While searching for the elusive key’s lock, Oskar encourages the people whom he encounters to share an intimate story. He wants to believe in the existence of genuine human empathy. Since everyone in Oskar’s family suffers from the same affliction, they unconsciously create barriers between one another. “Every relationship in the book is built around silence and distance,” Foer says. “Extremely loud and incredibly close is what no two people are to one another.” The novel is a harrowing depiction of three characters’ struggle to fill in the gaping holes created by circumstance. It’s only through this consuming ennui that each of them learns how to turn their isolation into something relatable. Foer examines the transparency of communication in the novel, employing the use of typographical play. Halfway through Thomas Schell’s uninterrupted stream of consciousness, the spaces separating lines of type slowly blend into one another, creating a black out of print.
The narratives of his grandmother and estranged grandfather, both of whom survived the merciless bombing of Dresden, echo Oskar’s sense of loss. They experience a similar tragedy, and all of the moments that haunt them manifest as silence. In one of the many letters to the son he never meets, Thomas Schell writes, “Sometimes I think if I could tell you what happened to me that night, I could leave that night behind me, maybe I could come home to you, but that night has no beginning or end, it started before I was born and it’s still happening.” All the things that he can’t explain prevent him from having a relationship with his grandson until after his son dies. It takes an equally heartbreaking experience of loss to go back to his wife, the only person who understands him. Instead of obsessively shutting her out with all of the things about which he can’t speak, or filling pages with a single thought floating in empty white space, his anomaly eventually becomes self-actualized. Since Oskar no longer had an adult male to help guide him through the world, it’s Thomas’ opportunity to redeem a life he had not let himself live.

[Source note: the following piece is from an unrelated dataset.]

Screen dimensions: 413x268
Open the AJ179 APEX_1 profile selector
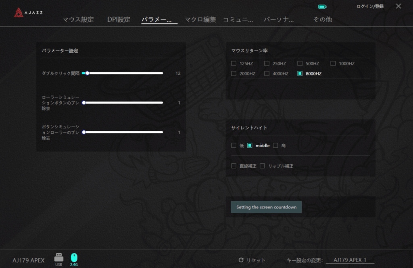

If there’s any reconciliation between our past and present, it’s our constant ability to self-create our identities in the changing landscape of our world. In this way, I feel a connection with Foer’s characters and honestly believe that they could be real. Their intense longing after losing a parent resonates with me, and anyone who’s felt the pang of learning how to let go should read this incredibly consoling book.